EXCERPTED PASSAGE —
━━━━━━━━━━━━━━━━

Josef Albers: POEMS AND DRAWINGS  /  GEDICHTE UND ZEICHNUNGEN. New York: George Wittenborn, 1961. Second edition, with new material from the 1958 Readymade Press edition. Text in English & German. Oblong quarto. Thick printed wrappers. Frosted and printed acetate sleeve.  [68] pp. 17 poems and 22 plates printed on leaves folded in the Japanese style.  Short ink gift inscription, otherwise interior unmarked and very clean.  Tiny chips to acetate sleeve spine heel and crown. faint wear overall. A very good to nearly fine copy of this elegant production.

9.5 x 8.25 book with 17 poems and 22 plates printed on leaves folded in the Japanese style. Design and sequence by Norman Ives. In Poems and Drawings, first published in 1958, Josef Albers attempted to penetrate the meaning of art and life by the simplest, most disciplined means. This project was extremely important to Albers, who used its format to create complementary forms in both word and line that appear deceptively simple until they begin to disclose the author’s insights into nature, art, and life. Conceived as a kind of artist’s book, the publication features 22 of Albers’s refined line drawings alongside the same number of his original poems — each appearing in both English and German.

Josef Albers (1888 – 1976) was a German-born American artist and educator whose work formed the basis of some of the most influential and far-reaching art education programs of the twentieth century.

Albers enrolled as a student in the Vorkurs of Johannes Itten at the Weimar Bauhaus in 1920. Although Albers had studied painting, it was as a maker of stained glass that he joined the faculty of the Bauhaus in 1922, approaching his chosen medium as a component of architecture and as a stand-alone art form. Walter Gropius, asked him in 1923 to teach in the preliminary course ‘Werklehre' of the department of design to introduce newcomers to the principles of handicrafts.

In 1925, Albers was promoted to professor, the year the Bauhaus moved to Dessau. At this time, he married Anni Albers (née Fleischmann) who was a student there. His work in Dessau included designing furniture and working with glass. As a younger art teacher, he was teaching at the Bauhaus among artists who included Oskar Schlemmer, Wassily Kandinsky, and Paul Klee. The so-called form master, Klee taught the formal aspects in the glass workshops where Albers was the crafts master; they cooperated for several years.

With the closure of the Bauhaus under Nazi pressure in 1933 the artists dispersed, most leaving the country. Albers emigrated to the United States. The architect Philip Johnson, then a curator at the Museum of Modern Art, arranged for Albers to be offered a job as head of a new art school, Black Mountain College, in North Carolina. In November 1933, he joined the faculty of the college where he was the head of the painting program until 1949.

━━━━━━━━━━━━━━━━

INFORMATION PROVIDED —
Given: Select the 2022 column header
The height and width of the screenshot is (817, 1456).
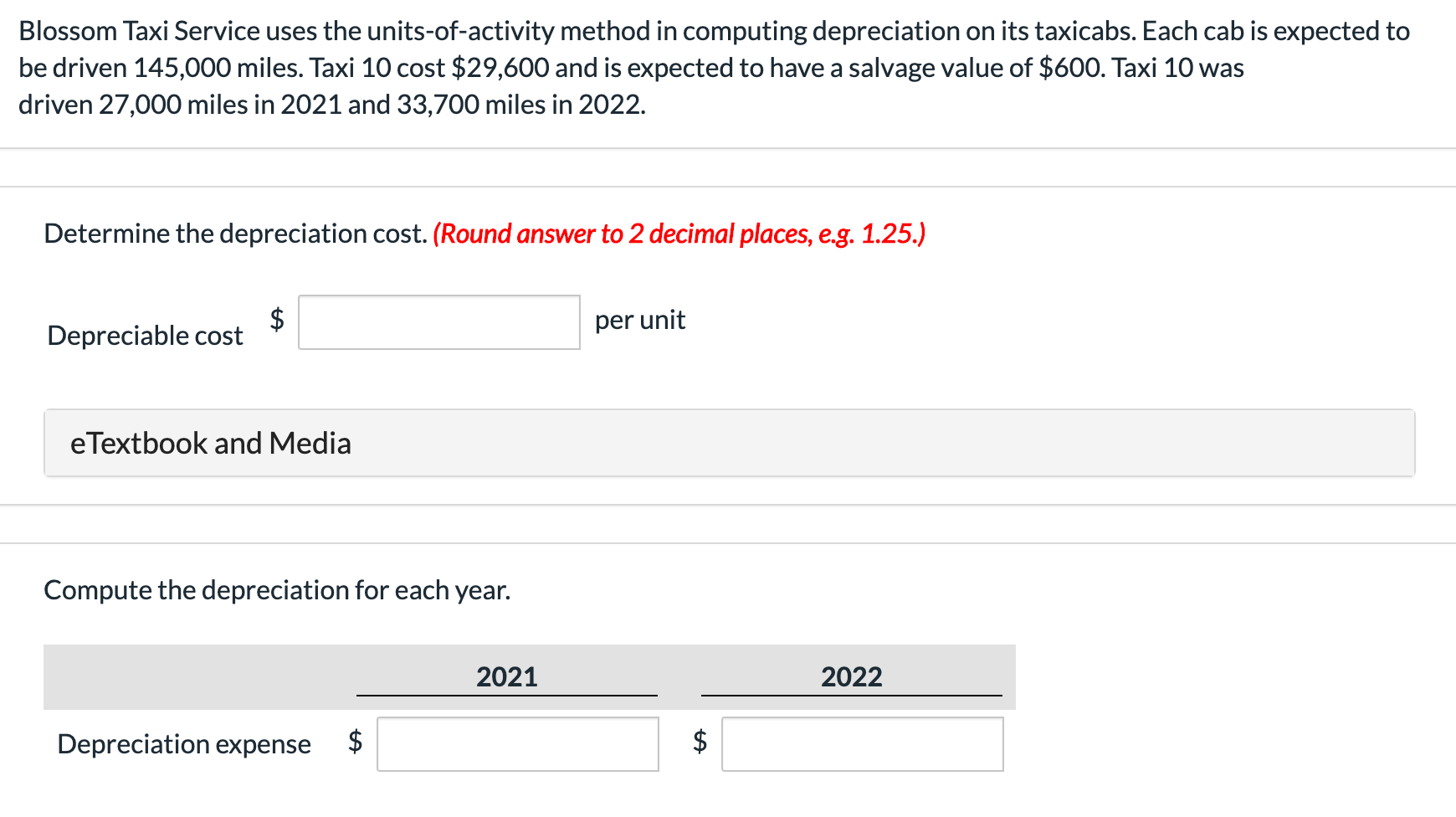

━━━━━━━━━━━━━━━━

According to the description of Albers's Poems and Drawings, who was responsible for the book's design and sequence? The data placed after the text is separate material with no connection to the text.

REPLY — Norman Ives